40% das ligações que o Samu recebe mensalmente são trote

    Serviço precisou acionar o MP-BA contra uma pessoa que passa 300 trotes por dia, impedindo socorro a chamados urgentes

    Foto: Alberto Coutinho/ GOVBA

    Se por uma fração de segundos a vida de alguém pode deixar de ser salva, imagine quantas pessoas deram seu último suspiro enquanto esperavam a linha do Samu (Serviço de Atendimento Móvel de Urgência) ser desocupada. Essa é uma tormenta que atinge parte da equipe de um serviço que recebe mais de 14 mil trotes por mês.

    Coordenadora do Samu, Patrícia Nogueira revela que cerca de 40% do total de ligações recebidas mensalmente são trote. Somente no mês outubro, o serviço de atendimento pré-hospitalar móvel de Salvador recebeu 38.233 ligações. Destas, 14.120 foram chamadas falsas. Um dos número que realizam trote já é conhecido pela equipe, dada a insistência com que efetua as ligações.

    “Tem uma pessoa que liga de 200 a 300 vezes por dia. Isso é uma média de 4 mil ligações por mês. Impacta muito no nosso serviço. Não temos como saber, mas com certeza alguém já morreu porque a linha estava ocupada com trote”, disse em entrevista à Tribuna da Bahia.

    Diante da quantidade de ligações efetuadas indevidamente pelo mesmo número, o Samu decidiu entrar com uma ação para que o Ministério Público da Bahia (MP-BA) entre com as providências.

    “Estamos finalizando a queixa junto ao Ministério. Podemos também pedir a Anatel (Agência Nacional de Telecomunicações) para bloquear a entrada do número dessa pessoa ao 192. Mas, se um dia ela estiver realmente doente, pode processar o Estado ou o Município por omissão de socorro”, explica Nogueira.

    Isso ocorre porque em Salvador ainda não há nenhuma ação para punir pessoas que passam trote a serviços de urgência. Diferentemente de outras cidades, como em Recife e São Paulo, onde lei municipais foram efetivadas e aplicam punições com multa de até R$ 1 mil a quem fizer chamada falsa, dificultando o atendimento emergencial a quem realmente necessita de urgência.
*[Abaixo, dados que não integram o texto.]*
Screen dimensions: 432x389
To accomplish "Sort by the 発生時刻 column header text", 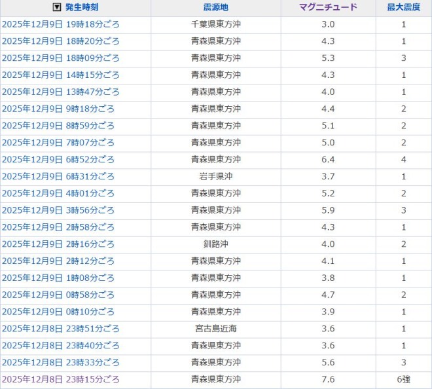I will (83, 8).
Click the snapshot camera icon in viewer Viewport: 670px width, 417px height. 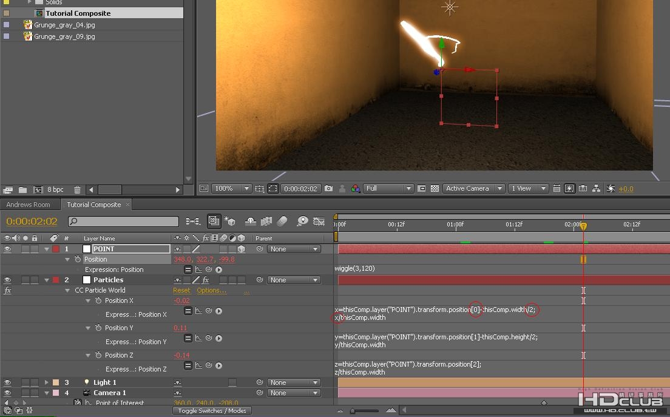[328, 189]
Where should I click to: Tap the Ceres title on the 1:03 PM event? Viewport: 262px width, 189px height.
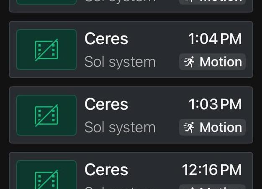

    Falta conhecer o serviço – Outros problemas dificultam o atendimento da equipe do Samu no dia a dia. De acordo com a coordenadora Patrícia Nogueira, a principal delas é decorrente da falta de entendimento por parte da população sobre os serviços prestados.

    “Muita gente aciona e ocupa a linha desnecessariamente com chamados de dor de cabeça, febre, diarreia. A própria população não entende a real necessidade do Samu, apesar de quase 15 anos de existência e palestras. Não cabe atendimento a tudo que não faz parte de resgate e salvamento, que tenha risco iminente de morte, como um AVC, infarto, perfuração por arma de fogo ou arma branca, espancamento”, afirma.

    “Infelizmente tem gente que tem uma dor na coluna e liga solicitando atendimento. Em muitos casos, as pessoas forçam a barra por problemas sociais. Não têm dinheiro para pegar um táxi e ir a UPA [Unidade de Pronto Atendimento], por exemplo, e querem que a ambulância leve. É preciso que usem o serviço com cautela, porque temos apenas 41 ambulâncias para 4 milhões de habitantes em Salvador, sem contar região metropolitana”, completa.

    Recomendações – Em situações conflituosas, sobretudo de urgência, as pessoas tendem a ficar nervosas. Algo que precisa ser controlado durante uma chamada do Samu, para que o serviço seja prestado com excelência. É o que recomenda Patrícia Nogueira.

    “O atendimento começa antes mesmo da ambulância chegar e é preciso calma para exercitar a orientação. Muitas pessoas começam a gritar para mandar logo a ambulância e acabam não passando informações necessárias. O endereço precisa de ponto de referência, precisamos saber a gravidade da situação para mandar o recurso ideal, se é moto, uma ou duas ambulâncias. O Samu entra em qualquer lugar, não existe discriminação. Está aí 24 horas por dia, sete dias por semana. A gente não para”, declara a coordenadora do Samu.